◆ Task directions
Return every line from the one with "Philips SpeechLive (78, 1972)" through the one with "Dragon® Professional Anywhere (128, 1935)", inclusive, exactly as it appears below.

*** Record extracts Section Begins ***

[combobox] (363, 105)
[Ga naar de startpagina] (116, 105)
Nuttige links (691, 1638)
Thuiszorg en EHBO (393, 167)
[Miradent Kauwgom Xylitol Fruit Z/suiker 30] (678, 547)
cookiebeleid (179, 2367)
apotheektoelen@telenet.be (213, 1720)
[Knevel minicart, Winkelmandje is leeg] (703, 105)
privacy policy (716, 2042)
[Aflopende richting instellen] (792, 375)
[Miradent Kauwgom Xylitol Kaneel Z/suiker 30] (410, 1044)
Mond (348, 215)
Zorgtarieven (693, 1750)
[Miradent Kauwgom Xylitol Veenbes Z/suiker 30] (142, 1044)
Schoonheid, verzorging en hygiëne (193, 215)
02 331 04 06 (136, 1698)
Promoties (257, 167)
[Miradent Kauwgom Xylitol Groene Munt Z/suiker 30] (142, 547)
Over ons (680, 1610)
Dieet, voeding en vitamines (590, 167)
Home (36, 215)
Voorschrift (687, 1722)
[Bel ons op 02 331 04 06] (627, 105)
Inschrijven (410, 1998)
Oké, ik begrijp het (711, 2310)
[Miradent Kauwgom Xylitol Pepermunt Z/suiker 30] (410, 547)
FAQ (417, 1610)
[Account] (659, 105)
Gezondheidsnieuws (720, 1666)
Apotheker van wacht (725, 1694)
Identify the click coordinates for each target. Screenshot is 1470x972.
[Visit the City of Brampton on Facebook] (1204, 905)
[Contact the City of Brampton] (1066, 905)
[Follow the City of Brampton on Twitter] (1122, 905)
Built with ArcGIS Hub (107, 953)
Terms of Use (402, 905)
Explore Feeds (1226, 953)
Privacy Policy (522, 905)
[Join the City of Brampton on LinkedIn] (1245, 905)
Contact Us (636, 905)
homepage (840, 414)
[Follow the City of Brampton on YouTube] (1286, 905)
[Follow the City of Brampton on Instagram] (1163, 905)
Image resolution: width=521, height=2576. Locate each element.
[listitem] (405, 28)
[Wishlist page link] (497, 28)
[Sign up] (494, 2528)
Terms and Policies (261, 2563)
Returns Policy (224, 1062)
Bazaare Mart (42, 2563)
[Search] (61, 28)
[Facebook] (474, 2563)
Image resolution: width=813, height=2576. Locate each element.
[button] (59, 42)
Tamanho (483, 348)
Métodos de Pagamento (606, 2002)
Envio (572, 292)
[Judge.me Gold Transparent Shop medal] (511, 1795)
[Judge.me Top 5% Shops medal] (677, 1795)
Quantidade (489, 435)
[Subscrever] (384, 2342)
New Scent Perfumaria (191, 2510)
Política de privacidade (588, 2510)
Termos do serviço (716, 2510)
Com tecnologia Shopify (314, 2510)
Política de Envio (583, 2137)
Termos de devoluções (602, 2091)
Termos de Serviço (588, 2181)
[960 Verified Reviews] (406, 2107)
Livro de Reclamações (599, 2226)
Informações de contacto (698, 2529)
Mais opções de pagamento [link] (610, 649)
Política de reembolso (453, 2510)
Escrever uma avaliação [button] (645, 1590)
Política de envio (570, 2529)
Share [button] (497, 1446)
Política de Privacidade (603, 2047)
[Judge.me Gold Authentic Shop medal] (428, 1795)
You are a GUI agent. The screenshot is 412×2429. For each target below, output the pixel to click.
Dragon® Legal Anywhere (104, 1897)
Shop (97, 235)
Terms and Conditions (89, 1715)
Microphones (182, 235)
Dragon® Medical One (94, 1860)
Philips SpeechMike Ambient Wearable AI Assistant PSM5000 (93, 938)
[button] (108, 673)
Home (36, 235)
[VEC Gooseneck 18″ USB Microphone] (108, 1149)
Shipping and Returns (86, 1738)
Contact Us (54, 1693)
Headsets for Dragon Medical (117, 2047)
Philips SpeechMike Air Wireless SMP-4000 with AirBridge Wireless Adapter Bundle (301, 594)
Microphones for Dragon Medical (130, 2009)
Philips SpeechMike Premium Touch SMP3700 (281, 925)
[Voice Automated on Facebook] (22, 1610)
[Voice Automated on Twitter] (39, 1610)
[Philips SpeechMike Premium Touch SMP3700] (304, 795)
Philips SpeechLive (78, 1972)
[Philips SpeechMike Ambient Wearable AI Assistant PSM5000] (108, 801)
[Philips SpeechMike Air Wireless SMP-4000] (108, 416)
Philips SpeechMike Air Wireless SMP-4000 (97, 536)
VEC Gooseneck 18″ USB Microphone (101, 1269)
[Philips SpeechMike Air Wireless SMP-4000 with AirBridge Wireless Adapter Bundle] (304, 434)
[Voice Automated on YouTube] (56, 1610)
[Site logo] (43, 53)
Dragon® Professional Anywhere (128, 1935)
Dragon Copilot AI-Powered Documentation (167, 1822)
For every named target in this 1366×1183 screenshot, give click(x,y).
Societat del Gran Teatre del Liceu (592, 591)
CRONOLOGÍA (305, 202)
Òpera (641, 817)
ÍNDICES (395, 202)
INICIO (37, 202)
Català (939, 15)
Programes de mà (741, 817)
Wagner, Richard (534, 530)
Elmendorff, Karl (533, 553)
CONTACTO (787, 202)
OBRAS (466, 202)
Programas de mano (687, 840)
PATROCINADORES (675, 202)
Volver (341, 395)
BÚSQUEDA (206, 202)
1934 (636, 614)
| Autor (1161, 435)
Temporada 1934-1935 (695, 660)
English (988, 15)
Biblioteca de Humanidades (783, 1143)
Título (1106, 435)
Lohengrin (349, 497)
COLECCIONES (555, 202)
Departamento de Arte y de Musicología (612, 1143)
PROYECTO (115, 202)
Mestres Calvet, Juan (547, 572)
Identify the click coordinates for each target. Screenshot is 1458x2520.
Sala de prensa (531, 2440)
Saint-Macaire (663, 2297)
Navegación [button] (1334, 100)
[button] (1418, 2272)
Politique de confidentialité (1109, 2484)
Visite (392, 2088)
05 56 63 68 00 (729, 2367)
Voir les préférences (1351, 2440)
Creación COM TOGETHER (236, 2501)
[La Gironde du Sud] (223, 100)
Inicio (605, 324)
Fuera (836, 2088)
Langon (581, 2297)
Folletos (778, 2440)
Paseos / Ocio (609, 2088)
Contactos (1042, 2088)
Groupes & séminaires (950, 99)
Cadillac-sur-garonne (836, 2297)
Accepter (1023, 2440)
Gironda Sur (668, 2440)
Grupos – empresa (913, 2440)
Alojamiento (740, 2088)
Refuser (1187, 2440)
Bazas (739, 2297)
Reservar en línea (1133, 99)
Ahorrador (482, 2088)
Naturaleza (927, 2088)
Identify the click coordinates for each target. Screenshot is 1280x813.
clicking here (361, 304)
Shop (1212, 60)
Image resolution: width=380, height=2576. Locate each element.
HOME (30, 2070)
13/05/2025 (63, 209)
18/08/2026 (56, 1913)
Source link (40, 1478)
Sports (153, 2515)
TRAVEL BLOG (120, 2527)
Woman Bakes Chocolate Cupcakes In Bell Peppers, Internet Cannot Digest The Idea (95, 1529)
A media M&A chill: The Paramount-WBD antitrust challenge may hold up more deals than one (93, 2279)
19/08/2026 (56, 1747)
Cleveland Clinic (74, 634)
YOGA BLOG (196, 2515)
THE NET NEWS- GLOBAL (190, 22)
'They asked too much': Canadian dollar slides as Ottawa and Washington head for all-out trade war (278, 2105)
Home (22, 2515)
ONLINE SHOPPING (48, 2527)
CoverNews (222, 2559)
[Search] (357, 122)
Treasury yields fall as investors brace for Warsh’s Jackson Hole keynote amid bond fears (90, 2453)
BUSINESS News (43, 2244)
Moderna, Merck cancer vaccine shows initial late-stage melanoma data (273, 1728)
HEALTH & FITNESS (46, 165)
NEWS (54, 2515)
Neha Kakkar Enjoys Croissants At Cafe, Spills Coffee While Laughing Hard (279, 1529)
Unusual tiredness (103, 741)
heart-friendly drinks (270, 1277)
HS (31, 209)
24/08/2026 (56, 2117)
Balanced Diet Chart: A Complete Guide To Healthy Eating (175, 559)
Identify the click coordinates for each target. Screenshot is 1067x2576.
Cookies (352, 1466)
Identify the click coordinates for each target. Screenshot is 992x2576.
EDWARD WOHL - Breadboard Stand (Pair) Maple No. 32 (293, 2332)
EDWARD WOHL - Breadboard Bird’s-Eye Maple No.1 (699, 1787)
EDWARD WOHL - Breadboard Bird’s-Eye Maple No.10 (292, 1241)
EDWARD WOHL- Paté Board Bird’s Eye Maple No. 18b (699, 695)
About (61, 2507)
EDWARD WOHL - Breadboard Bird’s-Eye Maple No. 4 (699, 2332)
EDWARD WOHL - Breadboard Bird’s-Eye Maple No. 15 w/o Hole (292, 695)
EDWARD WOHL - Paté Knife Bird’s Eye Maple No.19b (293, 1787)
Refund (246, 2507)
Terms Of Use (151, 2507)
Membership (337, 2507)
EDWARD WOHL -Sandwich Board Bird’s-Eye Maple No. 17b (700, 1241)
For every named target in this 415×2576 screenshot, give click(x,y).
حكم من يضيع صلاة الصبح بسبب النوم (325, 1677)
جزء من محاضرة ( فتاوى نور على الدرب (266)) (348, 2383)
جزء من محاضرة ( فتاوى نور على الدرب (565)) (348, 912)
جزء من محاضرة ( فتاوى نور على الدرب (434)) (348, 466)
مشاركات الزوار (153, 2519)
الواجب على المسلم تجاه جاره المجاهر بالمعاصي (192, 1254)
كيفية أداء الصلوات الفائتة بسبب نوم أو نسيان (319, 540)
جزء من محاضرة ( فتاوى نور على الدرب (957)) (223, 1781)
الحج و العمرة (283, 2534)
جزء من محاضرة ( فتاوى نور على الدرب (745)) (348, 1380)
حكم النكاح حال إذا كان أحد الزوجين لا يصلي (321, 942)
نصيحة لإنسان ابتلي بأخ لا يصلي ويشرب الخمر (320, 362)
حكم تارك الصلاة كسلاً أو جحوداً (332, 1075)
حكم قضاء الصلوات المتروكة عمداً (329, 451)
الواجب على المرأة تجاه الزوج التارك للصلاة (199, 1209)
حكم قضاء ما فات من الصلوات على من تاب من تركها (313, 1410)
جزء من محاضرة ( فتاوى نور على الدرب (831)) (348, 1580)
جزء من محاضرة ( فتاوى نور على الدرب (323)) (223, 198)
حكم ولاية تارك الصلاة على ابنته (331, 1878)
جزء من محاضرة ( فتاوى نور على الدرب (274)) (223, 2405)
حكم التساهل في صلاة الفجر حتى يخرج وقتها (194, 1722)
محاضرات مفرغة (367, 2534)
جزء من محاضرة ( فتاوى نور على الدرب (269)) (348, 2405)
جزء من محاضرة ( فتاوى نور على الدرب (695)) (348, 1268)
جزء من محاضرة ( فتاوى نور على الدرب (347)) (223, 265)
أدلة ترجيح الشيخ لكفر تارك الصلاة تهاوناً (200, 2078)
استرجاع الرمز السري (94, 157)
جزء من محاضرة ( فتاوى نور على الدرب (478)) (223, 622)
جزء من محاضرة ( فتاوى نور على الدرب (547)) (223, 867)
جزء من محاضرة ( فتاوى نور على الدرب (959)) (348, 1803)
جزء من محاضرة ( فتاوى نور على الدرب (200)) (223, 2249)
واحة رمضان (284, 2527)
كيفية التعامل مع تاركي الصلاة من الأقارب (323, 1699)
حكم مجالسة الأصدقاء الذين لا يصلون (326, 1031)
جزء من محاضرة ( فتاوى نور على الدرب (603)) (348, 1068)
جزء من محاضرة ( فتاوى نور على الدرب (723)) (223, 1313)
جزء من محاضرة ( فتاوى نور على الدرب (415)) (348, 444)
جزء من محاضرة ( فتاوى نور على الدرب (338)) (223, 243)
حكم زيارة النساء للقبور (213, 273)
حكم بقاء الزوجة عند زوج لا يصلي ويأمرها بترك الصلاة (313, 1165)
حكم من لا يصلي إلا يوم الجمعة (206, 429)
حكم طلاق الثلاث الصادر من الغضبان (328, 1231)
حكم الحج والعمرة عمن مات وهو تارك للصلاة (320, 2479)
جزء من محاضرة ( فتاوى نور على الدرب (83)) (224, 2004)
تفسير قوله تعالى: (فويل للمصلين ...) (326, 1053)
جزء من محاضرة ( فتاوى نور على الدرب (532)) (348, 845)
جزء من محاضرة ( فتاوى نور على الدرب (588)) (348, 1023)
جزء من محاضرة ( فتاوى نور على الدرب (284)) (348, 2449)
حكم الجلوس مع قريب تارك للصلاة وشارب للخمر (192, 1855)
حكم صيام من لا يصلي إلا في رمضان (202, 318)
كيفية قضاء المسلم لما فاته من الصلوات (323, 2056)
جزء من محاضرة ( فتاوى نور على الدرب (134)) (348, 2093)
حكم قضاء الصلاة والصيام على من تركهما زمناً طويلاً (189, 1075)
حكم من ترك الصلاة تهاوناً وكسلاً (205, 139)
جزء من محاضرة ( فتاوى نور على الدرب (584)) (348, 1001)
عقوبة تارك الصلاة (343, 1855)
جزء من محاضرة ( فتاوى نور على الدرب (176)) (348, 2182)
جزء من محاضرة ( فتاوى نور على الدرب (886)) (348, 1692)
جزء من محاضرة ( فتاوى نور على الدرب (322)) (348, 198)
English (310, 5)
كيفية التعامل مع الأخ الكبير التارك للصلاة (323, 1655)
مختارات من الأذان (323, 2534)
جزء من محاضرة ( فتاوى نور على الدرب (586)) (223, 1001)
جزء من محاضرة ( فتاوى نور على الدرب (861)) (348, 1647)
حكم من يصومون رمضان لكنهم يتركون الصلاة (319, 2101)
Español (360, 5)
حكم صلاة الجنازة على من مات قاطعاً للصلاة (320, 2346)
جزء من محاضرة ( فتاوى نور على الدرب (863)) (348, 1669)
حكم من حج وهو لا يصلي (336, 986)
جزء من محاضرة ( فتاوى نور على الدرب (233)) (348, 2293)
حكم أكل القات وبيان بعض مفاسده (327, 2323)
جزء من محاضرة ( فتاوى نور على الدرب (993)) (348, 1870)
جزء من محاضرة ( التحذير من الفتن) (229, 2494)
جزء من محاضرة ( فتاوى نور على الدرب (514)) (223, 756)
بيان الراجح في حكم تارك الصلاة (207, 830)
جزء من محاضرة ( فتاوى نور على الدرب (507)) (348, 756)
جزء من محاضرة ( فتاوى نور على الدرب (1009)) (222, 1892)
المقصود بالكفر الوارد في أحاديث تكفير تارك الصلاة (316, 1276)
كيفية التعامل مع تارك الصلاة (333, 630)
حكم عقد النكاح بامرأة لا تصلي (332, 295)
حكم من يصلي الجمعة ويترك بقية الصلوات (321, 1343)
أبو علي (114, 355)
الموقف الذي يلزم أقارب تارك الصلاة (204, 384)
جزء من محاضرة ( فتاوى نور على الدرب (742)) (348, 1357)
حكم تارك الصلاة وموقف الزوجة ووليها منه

*** Record extracts Section Ends ***

◆ Result of the task
Philips SpeechLive (78, 1972)
[Philips SpeechMike Ambient Wearable AI Assistant PSM5000] (108, 801)
[Philips SpeechMike Air Wireless SMP-4000] (108, 416)
Philips SpeechMike Air Wireless SMP-4000 (97, 536)
VEC Gooseneck 18″ USB Microphone (101, 1269)
[Philips SpeechMike Air Wireless SMP-4000 with AirBridge Wireless Adapter Bundle] (304, 434)
[Voice Automated on YouTube] (56, 1610)
[Site logo] (43, 53)
Dragon® Professional Anywhere (128, 1935)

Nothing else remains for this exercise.